> [Exercise description]: In the forum discussion about motion capture and rotoscoping, which Disney character is said to lack standard human proportions and therefore could not be traced?

> [Passage provided]:
□ □ □
What I would like to see is what could be done if mo-cap were used perhaps by talented puppeteers for stylised characters. Another thing that would make it more interesting would be reproducing motion through characters that don't have the standard human body proportions. That's usually one of the big givaways of rotoscope: if you merely trace the photostat, there's no getting away from the standard human proportions. At Disney they would often use rotoscope as a starting point, reference only. Snow White is not the standard human proportions, and could not be traced. Later referenced characters, like Cruella DeVille are interesting to look at because their features are exadurated and caricatured.

I guarentee you that with the right approach and the right designs, motion-capture could be really cool. I don't even think it would need to be hand-tweaked by animators. You could develop a style where audiences would forgive the slight clumsiness of movement, in the same way that stop-motion has it's own quality of movement, and how Anime isn't generally as fluid in it's movement as the 40s Hollywood style. Every art form has it's supposed drawbacks, but on the right project and in the right hands, they can become assets.

Really? We're going to have this discussion again? So soon?
There's so much we could be talking about, but most of you seem to raise the same topics over and over and over again. :o

Rotoscoping and mo-cap are like any artistic technique.
Sometimes they are done well. Most of the time they aren't.

Making a realistic-looking animated film is particularly dangerous.
http://en.wikipedia.org/wiki/Uncanny_Valley
If you want to create realistic-looking CGI human characters that move in a believable manner, mo-cap is essential; but then you have to go all the way and pay excruciating attention to detail, by cleaning up the facial animation: the eyes, the brow, the nose, and lips.
That's all; case closed; wow, what a revelation; etc.

lol sorry I didn't know there was another topic on this.
□ □ □
> [Information provided]:
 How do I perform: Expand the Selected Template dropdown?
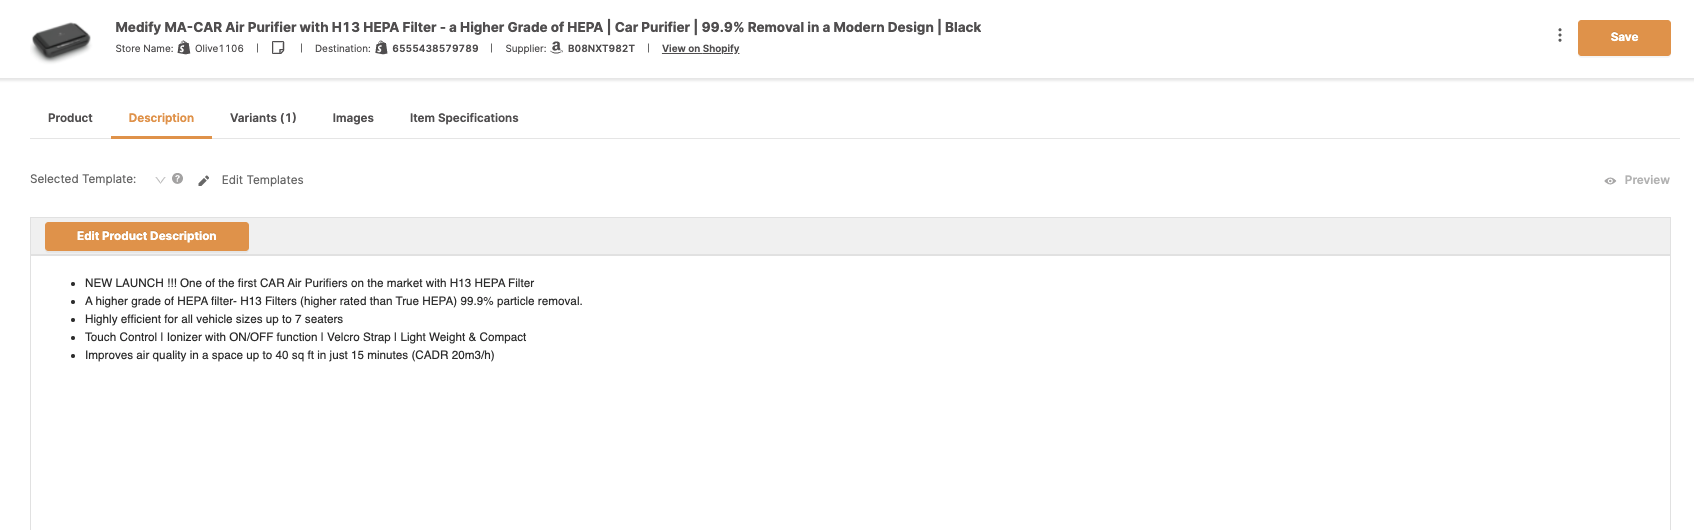160,180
□ □ □
> [Task answer]: Snow White.